| Try it |
Write out exactly the lines from the one containing "Task: Edit the cron Schedule expression field" through the last line of the records below, including both.
──────── Data in this exercise ────────
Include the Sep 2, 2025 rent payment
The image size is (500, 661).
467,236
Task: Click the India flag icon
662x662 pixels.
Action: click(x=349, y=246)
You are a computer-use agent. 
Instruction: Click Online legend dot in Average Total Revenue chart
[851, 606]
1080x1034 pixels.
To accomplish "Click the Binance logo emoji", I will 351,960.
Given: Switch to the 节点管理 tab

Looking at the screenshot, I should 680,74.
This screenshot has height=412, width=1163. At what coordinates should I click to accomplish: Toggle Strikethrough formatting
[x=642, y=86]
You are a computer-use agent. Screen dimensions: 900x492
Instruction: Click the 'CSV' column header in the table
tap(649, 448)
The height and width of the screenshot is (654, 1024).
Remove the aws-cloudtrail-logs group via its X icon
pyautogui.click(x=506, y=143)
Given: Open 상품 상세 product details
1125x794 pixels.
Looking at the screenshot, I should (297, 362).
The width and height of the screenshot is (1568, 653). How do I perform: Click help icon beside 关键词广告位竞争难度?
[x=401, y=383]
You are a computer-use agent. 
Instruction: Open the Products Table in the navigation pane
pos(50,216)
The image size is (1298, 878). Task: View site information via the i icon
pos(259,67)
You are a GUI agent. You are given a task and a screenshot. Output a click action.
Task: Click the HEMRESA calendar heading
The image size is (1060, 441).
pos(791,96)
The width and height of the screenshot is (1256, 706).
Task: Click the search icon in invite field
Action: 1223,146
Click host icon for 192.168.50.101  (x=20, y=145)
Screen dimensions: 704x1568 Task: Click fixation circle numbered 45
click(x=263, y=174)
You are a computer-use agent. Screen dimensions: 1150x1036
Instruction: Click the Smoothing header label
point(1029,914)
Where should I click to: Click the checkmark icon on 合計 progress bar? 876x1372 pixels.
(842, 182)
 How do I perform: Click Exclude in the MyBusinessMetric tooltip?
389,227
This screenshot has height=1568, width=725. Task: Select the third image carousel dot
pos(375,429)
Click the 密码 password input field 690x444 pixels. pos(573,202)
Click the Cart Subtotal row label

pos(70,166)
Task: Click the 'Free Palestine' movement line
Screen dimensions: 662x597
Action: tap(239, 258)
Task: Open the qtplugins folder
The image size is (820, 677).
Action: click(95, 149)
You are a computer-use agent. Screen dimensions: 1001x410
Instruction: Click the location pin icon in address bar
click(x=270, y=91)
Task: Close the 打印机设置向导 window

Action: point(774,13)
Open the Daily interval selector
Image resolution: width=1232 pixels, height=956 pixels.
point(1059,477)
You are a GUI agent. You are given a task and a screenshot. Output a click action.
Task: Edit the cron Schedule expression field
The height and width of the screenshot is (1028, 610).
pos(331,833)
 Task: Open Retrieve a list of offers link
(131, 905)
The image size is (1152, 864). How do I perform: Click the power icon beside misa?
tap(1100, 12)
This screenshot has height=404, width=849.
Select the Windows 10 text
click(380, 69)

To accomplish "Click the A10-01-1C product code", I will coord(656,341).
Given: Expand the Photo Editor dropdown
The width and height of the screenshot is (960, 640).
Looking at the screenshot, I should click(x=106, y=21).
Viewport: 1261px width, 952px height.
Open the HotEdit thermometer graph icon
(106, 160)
────────
| Solution to the exercise |
Task: Edit the cron Schedule expression field
The height and width of the screenshot is (1028, 610).
pos(331,833)
 Task: Open Retrieve a list of offers link
(131, 905)
The image size is (1152, 864). How do I perform: Click the power icon beside misa?
tap(1100, 12)
This screenshot has height=404, width=849.
Select the Windows 10 text
click(380, 69)

To accomplish "Click the A10-01-1C product code", I will coord(656,341).
Given: Expand the Photo Editor dropdown
The width and height of the screenshot is (960, 640).
Looking at the screenshot, I should click(x=106, y=21).
Viewport: 1261px width, 952px height.
Open the HotEdit thermometer graph icon
(106, 160)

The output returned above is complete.